Suo Danfeng, Zeng Sanwu, Zhang Junling, Meng Linghe, Weng Lishuo
Department of Dermatology, Tianjin First Center Hospital, Tianjin 300192, P.R. China.
Department of Dermatology, Tianjin Academy of Traditional Chinese Medicine Affiliated Hospital, Tianjin 300120, P.R. China.
Exp Ther Med. 2020 May;19(5):3227-3238. doi: 10.3892/etm.2020.8590. Epub 2020 Mar 9.
Recent growing evidence suggested that particulate matter 2.5 (PM2.5) has strong toxic effects on skin systems. However, the possible effects and the mechanisms of PM2.5 on vitiligo remain poorly understood. Therefore, the present study aimed to further investigate the effects and possible mechanisms of PM2.5 on vitiligo. Human keratinocytes (HaCaT cells) and human melanocytes (PIG1 cells and PIG3V cells) were exposed to PM2.5 (0-200 µg/ml) for 24 h. The cell viability of the three cell lines was measured by a Cell Counting Kit-8 assay. The secretions of stem cell factor (SCF) and basic fibroblast growth factor (bFGF) in HaCaT cells were evaluated by ELISA. The melanin contents, cellular tyrosinase activity, apoptosis, cell migration, malondialdehyde (MDA) contents, superoxide dismutase (SOD) levels, glutathione peroxidase (GSH-Px) levels and related protein expressions in PIG1 cells and PIG3V cells were evaluated by a NaOH assay, DOPA assay, Annexin V-FITC/Propidium Iodide staining, MDA assay, SOD assay, GSH-Px assay and western blotting, respectively. It was demonstrated that PM2.5 exposure inhibited cell viability of all three cell lines (HaCaT, PIG1 and PIG3V cells). PM2.5 exposure attenuated the secretions of SCF and bFGF in HaCaT cells. Moreover, PM2.5 exposure attenuated the activation of tyrosinase and melanogenesis, inhibited cell migration, and induced apoptosis and oxidative stress injury in PIG1 cells and PIG3V cells. In addition, PM2.5 exposure caused upregulated cytosolic cytochrome C and activated caspase-3 in PIG1 cells and PIG3V cells. Furthermore, PM2.5 exposure activated the nuclear factor erythroid 2-related factor 2 and heme oxygenase-1 signaling pathway. The present results suggested that PM2.5 exposure could inhibit the secretions of SCF and bFGF in keratinocytes, and cause oxidative stress injury and melanin metabolic disorder in melanocytes. Therefore, PM2.5 could be a new risk factor for vitiligo.

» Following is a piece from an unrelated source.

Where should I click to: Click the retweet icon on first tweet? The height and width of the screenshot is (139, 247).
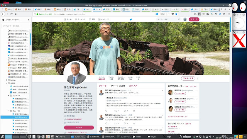tap(115, 111)
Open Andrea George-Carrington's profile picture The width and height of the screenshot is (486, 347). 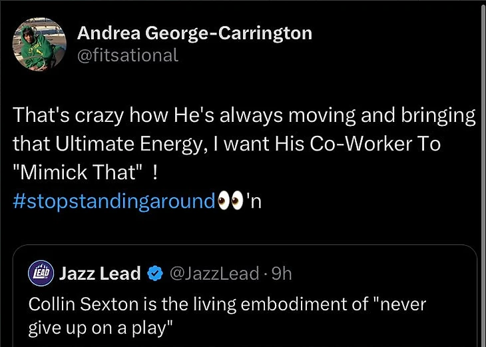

最近越来越多的证据表明,细颗粒物2.5(PM2.5)对皮肤系统具有强烈的毒性作用。然而,PM2.5对白癜风的可能影响及其机制仍知之甚少。因此,本研究旨在进一步探讨PM2.5对白癜风的影响及其可能的机制。将人角质形成细胞(HaCaT细胞)和人黑素细胞(PIG1细胞和PIG3V细胞)暴露于PM2.5(0 - 200 µg/ml)中24小时。通过细胞计数试剂盒-8检测法测定这三种细胞系的细胞活力。通过酶联免疫吸附测定法评估HaCaT细胞中干细胞因子(SCF)和碱性成纤维细胞生长因子(bFGF)的分泌情况。分别通过氢氧化钠检测法、多巴检测法、膜联蛋白V-异硫氰酸荧光素/碘化丙啶染色、丙二醛检测法、超氧化物歧化酶检测法、谷胱甘肽过氧化物酶检测法和蛋白质免疫印迹法评估PIG1细胞和PIG3V细胞中的黑色素含量、细胞酪氨酸酶活性、细胞凋亡、细胞迁移、丙二醛(MDA)含量、超氧化物歧化酶(SOD)水平、谷胱甘肽过氧化物酶(GSH-Px)水平及相关蛋白表达。结果表明,暴露于PM2.5会抑制所有三种细胞系(HaCaT、PIG1和PIG3V细胞)的细胞活力。暴露于PM2.5会减弱HaCaT细胞中SCF和bFGF的分泌。此外,暴露于PM2.5会减弱酪氨酸酶的激活和黑色素生成,抑制细胞迁移,并诱导PIG1细胞和PIG3V细胞凋亡及氧化应激损伤。此外,暴露于PM2.5会导致PIG1细胞和PIG3V细胞中细胞质细胞色素C上调并激活半胱天冬酶-3。此外,暴露于PM2.5会激活核因子红细胞2相关因子2和血红素加氧酶-1信号通路。目前的结果表明,暴露于PM2.5可能会抑制角质形成细胞中SCF和bFGF的分泌,并导致黑素细胞氧化应激损伤和黑色素代谢紊乱。因此,PM2.5可能是白癜风的一个新的危险因素。